21 The alderman's disqualification from office was the automatic consequence of conviction, whereas the situation in Dowling involved a remedy available at the option of the creditor. But in either case there was a legal entitlement to the step that followed the conviction/sequestration order. By contrast, the consequence sought putatively by the State is at most a matter of moral obligation. Does this matter? I think not. Both categories fall within the scope of the following principle, stated by Brennan J in Williams (at 534):
These cases show that a plaintiff's intention to achieve a result must be distinguished from his motive for commencing or maintaining a proceeding, though the distinction may be elusive. In Bayne v Baillieu [(1908) 6 CLR 382 at p403], O'Connor J cited with approval a statement by Holroyd J in a Victorian case [ In re Morrissey (1899) 24 VLR 776 at p778]:
I think that if the object of an act is legal, and there is no wrongful intention in it, but the intention is to do something also legal, founded upon that act - it is perfectly immaterial what the ulterior motive of the party may be - what it may be that prompts him to do the legal act.
22 Here the State intends to do something legal "founded upon" the act of securing judgment against the claimants.
23 In reaching the conclusion that there is no abuse of process I recognise the importance of freedom of access to the courts and I do not discern that refusal of the stay would lead to an erosion of public confidence in the courts (see Williams at 519-20). Salomon may indicate LLC's legal entitlement to benefit from the endeavours of its subsidiary's employees without standing behind them in their time of need, but it goes no further than that. There is nothing unlawful in anyone asking LLC to indemnify the claimants if and when judgment is obtained against them.
24 I agree with Hodgson JA on the Evidence Act issues, subject to the following. As to the meaning of "a power" in the phrase "in a furtherance of a deliberate abuse of a power" in ss125(1)(b) and 131(2)(k) of the Evidence Act 1995, I prefer the view of Santow JA. Here the relevant power is not the pure creature of the common law, because the proceeding in question is a cross-claim which, as a procedural right, is sourced in s78 of the Supreme Court Act 1970. To my mind this is a specific enough power to fall within the letter and spirit of the paragraphs in question. No basis for reading down is established.
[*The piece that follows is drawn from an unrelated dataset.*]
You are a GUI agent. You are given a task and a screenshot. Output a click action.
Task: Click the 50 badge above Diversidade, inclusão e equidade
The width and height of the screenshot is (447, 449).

25 I agree with the orders proposed by Hodgson JA.
26 HODGSON JA: These applications for leave to appeal arise out of eight proceedings in which various plaintiffs sue for damages of many millions of dollars in respect of losses caused by a landslide at Thredbo on 30 July 1997. In each of these cases, the State of New South Wales and the Roads & Traffic Authority of New South Wales are defendants, and in some of them The Minister Administering the National Parks & Wildlife Act 1974 is also a defendant. In each of these cases, these defendants (which I will call the State interests) have put on a cross-claim against Lend Lease Corporation Limited (LLC), Lend Lease Residential Pty. Limited (LLR) and five individuals, seeking damages and/or indemnity and/or contribution. The five individuals were former officers and employees of a company which then had the name Kosciusko Thredbo Pty. Limited and which was de-registered in about 1993 (KT1). KT1 was ultimately owned by LLC.
27 In all proceedings, the five individual defendants (the claimants before this Court) applied by Notice of Motion for orders that the cross-claims against them by the State interests be stayed or dismissed. On 5 April 2002, Adams J dismissed those Notices of Motion with costs. The claimants apply for leave to appeal against that decision.